[Problem details]
Could you retype only the lines from the one containing "Task: Click the" through the final line of the entries, both included, skipping any images?

Stored items:
┄┄┄┄┄┄
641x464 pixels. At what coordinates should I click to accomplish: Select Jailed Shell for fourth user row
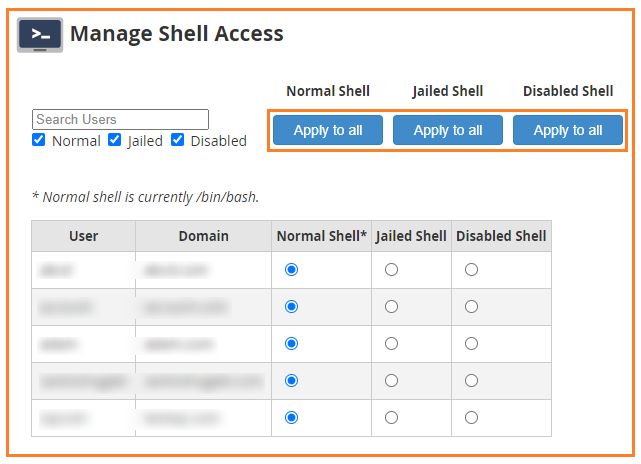[x=391, y=381]
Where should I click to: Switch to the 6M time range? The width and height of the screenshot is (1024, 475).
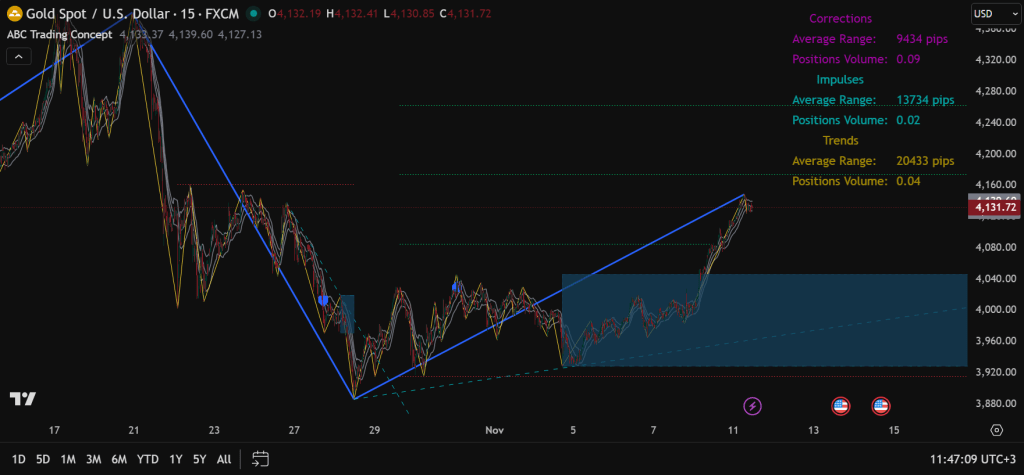(119, 459)
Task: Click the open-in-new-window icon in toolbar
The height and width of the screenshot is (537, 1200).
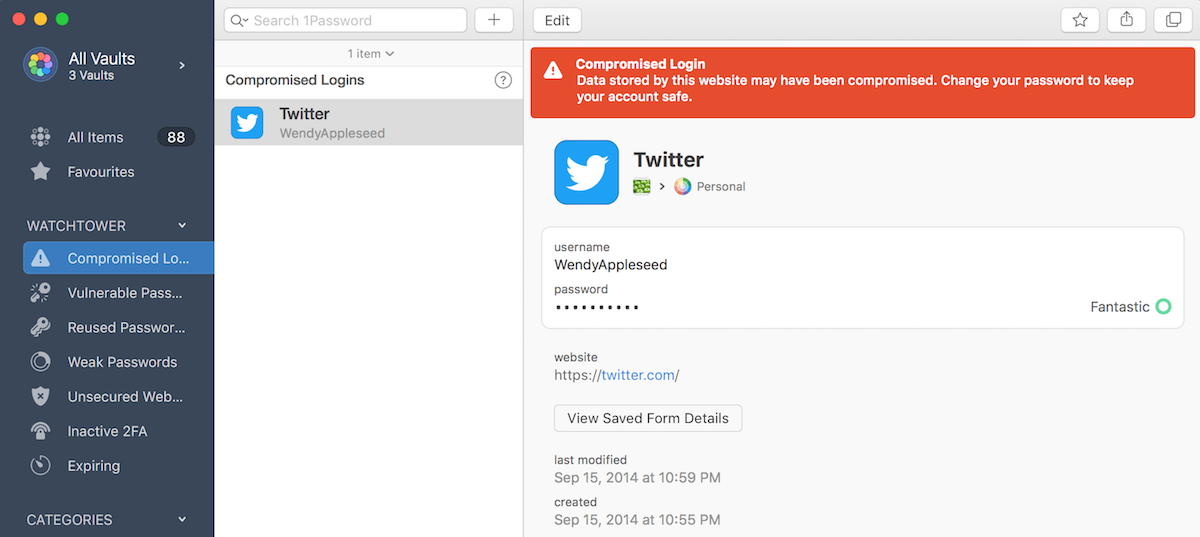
┄┄┄┄┄┄
[Output]
Task: Click the open-in-new-window icon in toolbar
The height and width of the screenshot is (537, 1200).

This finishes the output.